La primera ronda de nacimientos se completó con éxito y, a pesar de los lamentos de estos años, todos se lanzaron a por el segundo y nada indica que vaya a cerrarse el grifo. Contra todo pronóstico, lejos de empeorar, las cosas mejoran. Por primera vez detecto tímidas señales de esperanza, de que quizá aún sean recuperables como amigos en activo. Será la templanza que da la experiencia o la fatiga acumulada, pero lo cierto es que se ven ganas de reconquistar parcelas de tiempo. La posibilidad de recurrir a los abuelos o contratar a un canguro para disfrutar de una noche libre va dejando de generar insoportables sentimientos de culpabilidad.

Este verano hemos coincidido en fiestas ‘semi-sin niños’ e incluso en alguna totalmente ‘libre de niños’. En ellas, he vuelto a ver a mis amigos con copas en la mano o besando a sus novias como se besa a las novias cuando los niños no están. El viernes, por ejemplo, celebramos con Julia su cuarenta cumpleaños, una de las últimas de la pandilla en cruzar esta difícil meta volante. Liberados de responsabilidades familiares, corrió la música, el alcohol y la fiesta terminó a las cuatro de la madrugada, con todos bloqueados en la acera, comprobando que nadie sabe ya responder a la pregunta de: ‘¿Y qué esta abierto ahora?’.

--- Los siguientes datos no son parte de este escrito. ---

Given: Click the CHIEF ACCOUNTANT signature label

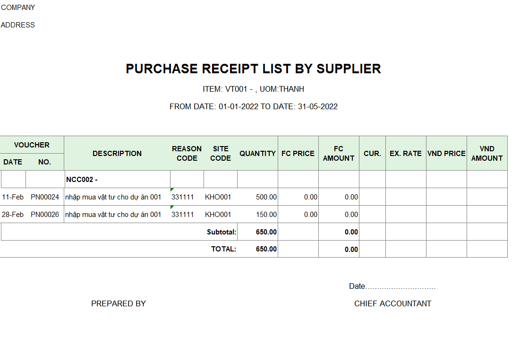Looking at the screenshot, I should (392, 303).
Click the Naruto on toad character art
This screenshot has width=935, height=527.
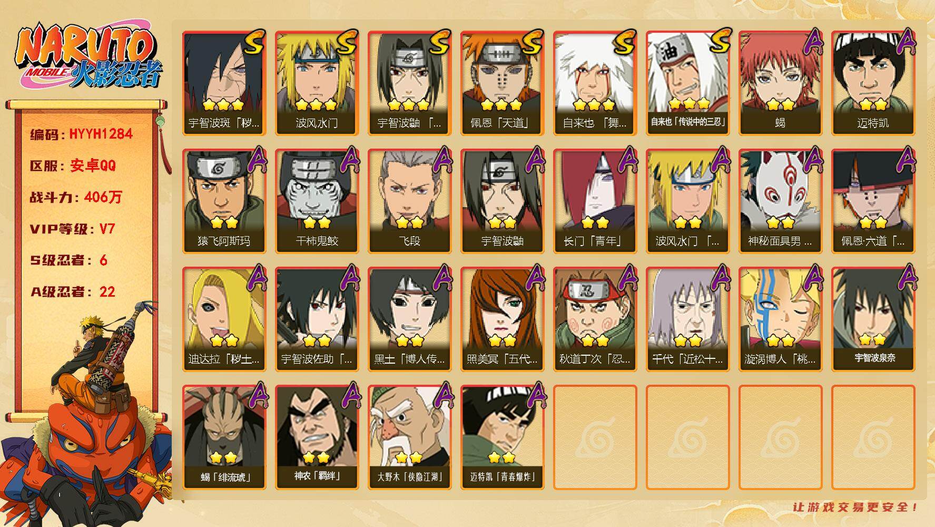click(90, 414)
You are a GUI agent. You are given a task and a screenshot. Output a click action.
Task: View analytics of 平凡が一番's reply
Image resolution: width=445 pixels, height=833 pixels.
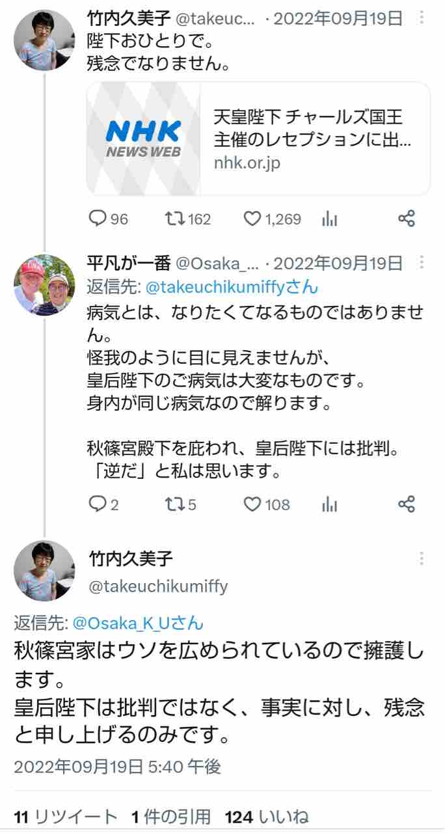click(x=330, y=504)
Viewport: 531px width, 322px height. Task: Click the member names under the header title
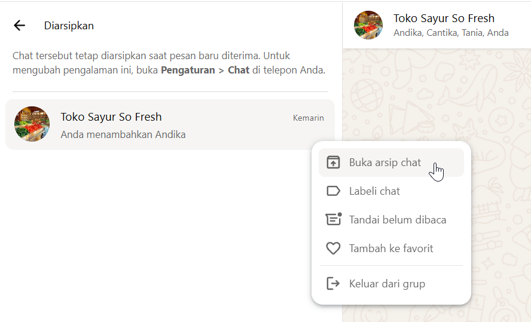coord(451,33)
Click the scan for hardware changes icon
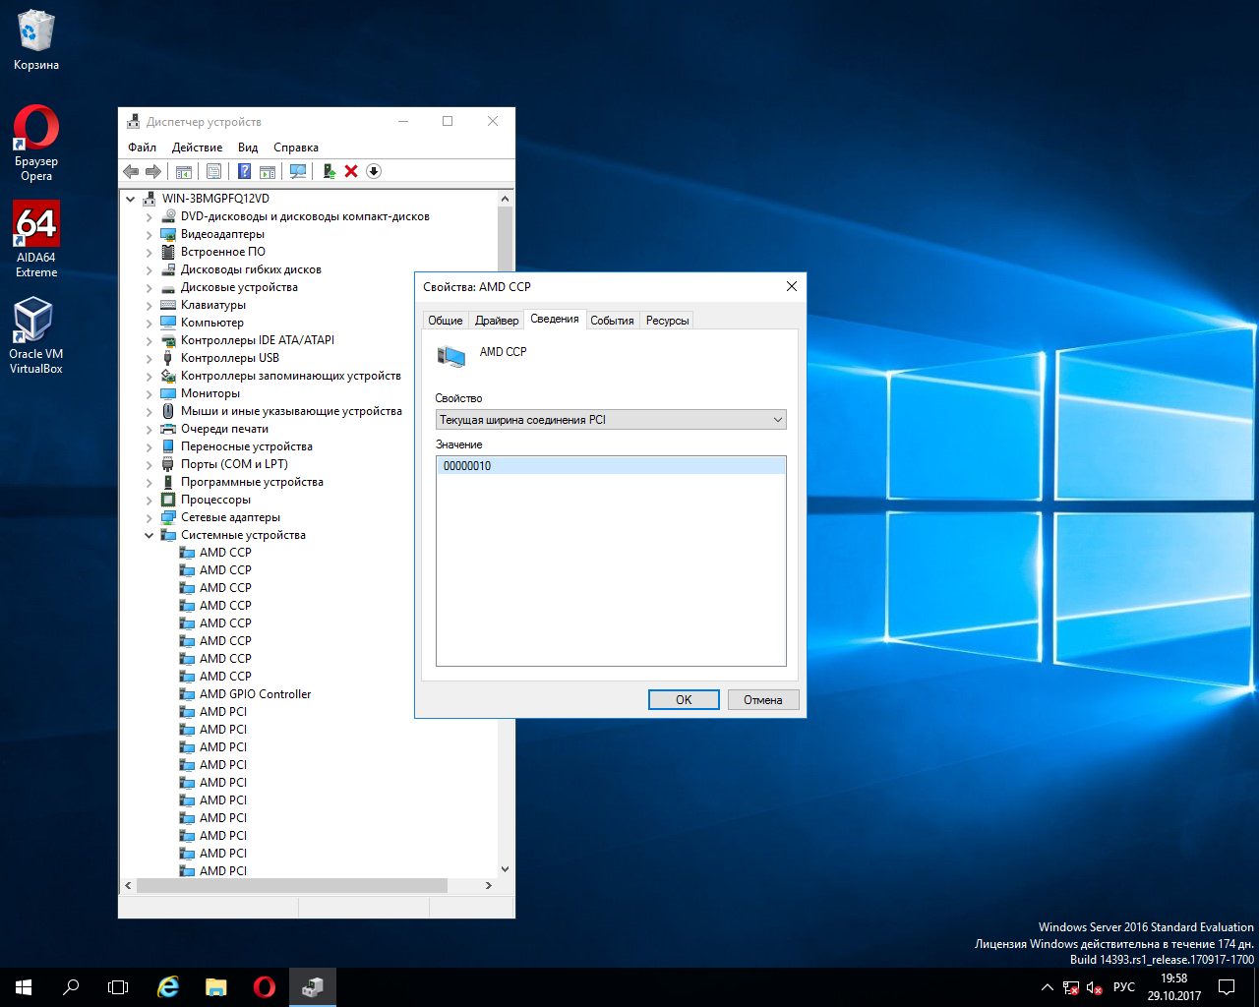The image size is (1259, 1007). pyautogui.click(x=298, y=171)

Con un afinado sentido comercial, el pincha de esa fiesta enseguida entendió el público al que se enfrentaba, y después de un nostálgico viaje musical por los noventa, decidió lucirse despidiéndose con un golpe maestro. ‘Os voy a enseñar una coreografía. Vamos, todos a la pista. Seguro que os la sabéis. Además, no os preocupéis, he adaptado los pasos para que nadie se canse’, dijo, perdonándonos un poco la vida. Un minuto después empezaba a sonar: ‘Soy una taza, una tetera, un plato hondo y un cucharón‘. Tras unos segundos de desconcierto y mientras nos esforzábamos por hacer bien el tenedor, pensábamos qué lejos quedaba el My Way con el que nos echaban de los locales.